:: Task to complete ::
Continue the forum thread below about getting pregnant while on clen, starting right after its last line.

:: Text provided ::
# Getting Pregnant while on Clen?



## clf45 (Jun 26, 2012)

Hi,

Quick question for the ladies. My wife just started her first ever clen cycle for weight loss (20 mcg's per day). She also just stopped taking  birth control. If she gets pregnant before her 10 day cycle is over what  would this do to the baby? Should we use protection for the 10 days or  will it have no effect?

Thanks in advance.


----------



## sassy69 (Jun 27, 2012)

Since clen isn't a hormone, it won't affect a fetus in terms of development and won't have any impact on her menstrual cycle. (Any effects to that from rapid fat loss is a different story - but there - just eat more.) Just like any other prescription or drug a pregnant women is using - you'd want to just stop. Clen clears fairly quickly os probably not something you need to worry about .


----------



## andyrodgers (Aug 25, 2012)

i agree with sassy, she has guided very nicely


----------



## Kuromiss (Oct 6, 2012)

:: Given information ::
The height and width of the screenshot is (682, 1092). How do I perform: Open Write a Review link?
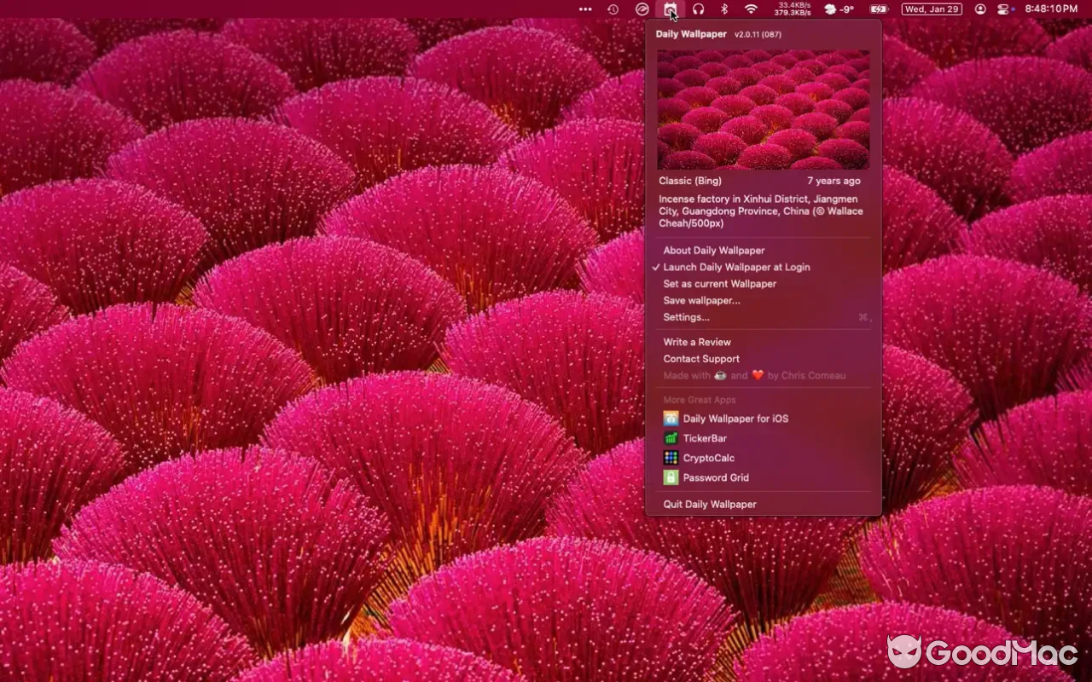(697, 342)
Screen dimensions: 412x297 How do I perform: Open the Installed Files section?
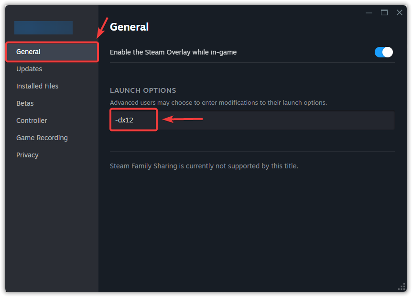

:: Response ::
I agree with Sassy. She summed it up! No research has proven clen to be linked to birth defects. Using any non prescribed medication especially in early pregnancy can raise risk of miscarriage but that's just a given not particularly relating specifically to clen.


----------



## heavyiron (Oct 7, 2012)

Eur J Clin Pharmacol. 1982;22(5):403-6.
*Placental transfer of clenbuterol early in human pregnancy.*

Pelkonen O, Tuimala R, Kauppila A.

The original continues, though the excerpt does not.